(Stored items)

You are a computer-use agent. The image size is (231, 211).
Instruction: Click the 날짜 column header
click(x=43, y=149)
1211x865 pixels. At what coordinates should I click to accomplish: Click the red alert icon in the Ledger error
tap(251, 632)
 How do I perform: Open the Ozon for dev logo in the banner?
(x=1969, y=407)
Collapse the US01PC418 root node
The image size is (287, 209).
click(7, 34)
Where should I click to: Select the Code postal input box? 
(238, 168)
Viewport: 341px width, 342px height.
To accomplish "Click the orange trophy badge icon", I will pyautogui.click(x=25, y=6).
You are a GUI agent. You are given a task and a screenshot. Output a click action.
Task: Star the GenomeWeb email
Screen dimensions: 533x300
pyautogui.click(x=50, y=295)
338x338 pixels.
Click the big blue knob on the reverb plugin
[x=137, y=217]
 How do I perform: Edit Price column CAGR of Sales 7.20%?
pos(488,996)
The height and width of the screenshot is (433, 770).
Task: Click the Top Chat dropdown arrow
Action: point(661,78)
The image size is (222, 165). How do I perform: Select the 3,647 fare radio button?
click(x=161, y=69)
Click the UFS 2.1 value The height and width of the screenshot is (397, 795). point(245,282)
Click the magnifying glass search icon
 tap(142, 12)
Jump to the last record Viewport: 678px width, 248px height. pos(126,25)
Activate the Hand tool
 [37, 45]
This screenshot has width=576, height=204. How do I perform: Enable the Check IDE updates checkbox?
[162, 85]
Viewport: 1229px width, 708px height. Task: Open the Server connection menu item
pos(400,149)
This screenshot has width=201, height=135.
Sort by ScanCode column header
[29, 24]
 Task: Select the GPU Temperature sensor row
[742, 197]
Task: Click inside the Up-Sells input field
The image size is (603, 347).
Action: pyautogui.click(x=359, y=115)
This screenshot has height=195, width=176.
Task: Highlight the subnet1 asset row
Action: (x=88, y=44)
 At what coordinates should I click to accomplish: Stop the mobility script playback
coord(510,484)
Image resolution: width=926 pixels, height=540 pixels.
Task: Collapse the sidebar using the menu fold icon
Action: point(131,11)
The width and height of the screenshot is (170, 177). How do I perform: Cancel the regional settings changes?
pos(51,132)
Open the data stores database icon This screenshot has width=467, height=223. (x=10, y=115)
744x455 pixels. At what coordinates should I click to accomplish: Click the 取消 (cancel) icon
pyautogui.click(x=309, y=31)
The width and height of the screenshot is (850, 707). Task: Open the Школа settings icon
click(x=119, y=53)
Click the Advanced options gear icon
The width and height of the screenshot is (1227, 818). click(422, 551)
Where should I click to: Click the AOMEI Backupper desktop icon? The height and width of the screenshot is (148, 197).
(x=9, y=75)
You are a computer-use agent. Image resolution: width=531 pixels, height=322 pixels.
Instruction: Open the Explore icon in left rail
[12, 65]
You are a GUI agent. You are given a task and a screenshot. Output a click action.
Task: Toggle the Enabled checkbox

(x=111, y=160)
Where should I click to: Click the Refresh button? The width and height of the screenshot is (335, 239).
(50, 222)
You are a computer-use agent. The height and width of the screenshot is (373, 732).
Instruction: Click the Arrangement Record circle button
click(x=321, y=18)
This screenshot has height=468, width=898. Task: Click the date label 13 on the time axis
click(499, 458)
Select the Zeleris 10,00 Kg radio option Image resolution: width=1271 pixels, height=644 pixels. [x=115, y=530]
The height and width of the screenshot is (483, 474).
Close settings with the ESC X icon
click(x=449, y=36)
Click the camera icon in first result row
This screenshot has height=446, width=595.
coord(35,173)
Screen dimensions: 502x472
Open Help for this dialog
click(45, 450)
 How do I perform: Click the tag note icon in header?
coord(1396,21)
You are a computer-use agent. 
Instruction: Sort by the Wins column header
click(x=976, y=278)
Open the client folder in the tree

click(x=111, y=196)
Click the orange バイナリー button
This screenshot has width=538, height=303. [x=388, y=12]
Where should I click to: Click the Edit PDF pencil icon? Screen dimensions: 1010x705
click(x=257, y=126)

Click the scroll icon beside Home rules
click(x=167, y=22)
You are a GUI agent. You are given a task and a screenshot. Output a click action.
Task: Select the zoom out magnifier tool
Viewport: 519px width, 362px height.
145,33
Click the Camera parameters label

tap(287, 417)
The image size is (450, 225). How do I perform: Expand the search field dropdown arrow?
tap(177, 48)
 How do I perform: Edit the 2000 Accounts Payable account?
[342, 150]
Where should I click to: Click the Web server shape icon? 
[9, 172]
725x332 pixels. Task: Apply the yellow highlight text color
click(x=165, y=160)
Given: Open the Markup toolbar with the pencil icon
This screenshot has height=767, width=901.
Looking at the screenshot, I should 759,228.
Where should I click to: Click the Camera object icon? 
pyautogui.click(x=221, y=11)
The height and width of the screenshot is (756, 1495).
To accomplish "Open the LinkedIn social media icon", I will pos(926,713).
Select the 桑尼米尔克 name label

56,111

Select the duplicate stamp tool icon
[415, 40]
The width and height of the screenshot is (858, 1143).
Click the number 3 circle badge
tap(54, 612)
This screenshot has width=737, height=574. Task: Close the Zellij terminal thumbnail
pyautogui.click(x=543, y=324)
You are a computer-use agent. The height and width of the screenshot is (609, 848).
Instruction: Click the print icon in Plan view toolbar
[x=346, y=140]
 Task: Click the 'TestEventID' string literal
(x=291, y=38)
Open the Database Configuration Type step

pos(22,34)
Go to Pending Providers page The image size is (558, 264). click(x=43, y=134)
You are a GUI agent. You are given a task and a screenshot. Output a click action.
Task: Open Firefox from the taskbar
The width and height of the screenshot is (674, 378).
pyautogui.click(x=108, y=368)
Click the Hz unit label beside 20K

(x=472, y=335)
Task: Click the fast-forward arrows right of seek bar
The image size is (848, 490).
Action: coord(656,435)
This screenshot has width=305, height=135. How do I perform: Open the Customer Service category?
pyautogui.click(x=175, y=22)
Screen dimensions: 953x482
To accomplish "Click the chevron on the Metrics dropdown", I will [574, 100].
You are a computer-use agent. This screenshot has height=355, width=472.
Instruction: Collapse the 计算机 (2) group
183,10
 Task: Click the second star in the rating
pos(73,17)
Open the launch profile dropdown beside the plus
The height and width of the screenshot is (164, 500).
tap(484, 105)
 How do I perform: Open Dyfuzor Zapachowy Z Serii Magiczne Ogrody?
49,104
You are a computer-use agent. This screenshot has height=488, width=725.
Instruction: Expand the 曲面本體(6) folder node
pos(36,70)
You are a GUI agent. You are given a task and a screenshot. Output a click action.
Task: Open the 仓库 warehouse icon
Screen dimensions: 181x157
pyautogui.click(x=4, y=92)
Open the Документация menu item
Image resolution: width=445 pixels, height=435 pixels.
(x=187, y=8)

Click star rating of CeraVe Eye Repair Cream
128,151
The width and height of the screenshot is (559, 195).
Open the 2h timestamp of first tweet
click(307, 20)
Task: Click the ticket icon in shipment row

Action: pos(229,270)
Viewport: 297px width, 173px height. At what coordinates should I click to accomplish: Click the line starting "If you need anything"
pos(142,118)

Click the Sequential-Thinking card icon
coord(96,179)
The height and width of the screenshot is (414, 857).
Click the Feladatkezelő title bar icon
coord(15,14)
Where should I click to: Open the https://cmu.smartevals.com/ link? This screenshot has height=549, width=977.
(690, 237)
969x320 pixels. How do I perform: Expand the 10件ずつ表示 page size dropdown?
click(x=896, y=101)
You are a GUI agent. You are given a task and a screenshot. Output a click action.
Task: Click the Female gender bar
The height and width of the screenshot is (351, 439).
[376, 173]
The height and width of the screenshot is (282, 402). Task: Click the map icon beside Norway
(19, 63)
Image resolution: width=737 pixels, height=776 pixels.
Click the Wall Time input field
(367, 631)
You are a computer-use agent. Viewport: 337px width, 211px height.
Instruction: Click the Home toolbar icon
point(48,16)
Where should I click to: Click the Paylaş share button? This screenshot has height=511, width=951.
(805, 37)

> EXERCISE PROMPT
Reproduce, exactly as they stand in the data above, the lines from the one that holds "Instruction: Click the Arrangement" to the one that holds "Click the camera icon in first result row", inclusive.

> ANSWER AREA
Instruction: Click the Arrangement Record circle button
click(x=321, y=18)
This screenshot has height=468, width=898. Task: Click the date label 13 on the time axis
click(499, 458)
Select the Zeleris 10,00 Kg radio option Image resolution: width=1271 pixels, height=644 pixels. [x=115, y=530]
The height and width of the screenshot is (483, 474).
Close settings with the ESC X icon
click(x=449, y=36)
Click the camera icon in first result row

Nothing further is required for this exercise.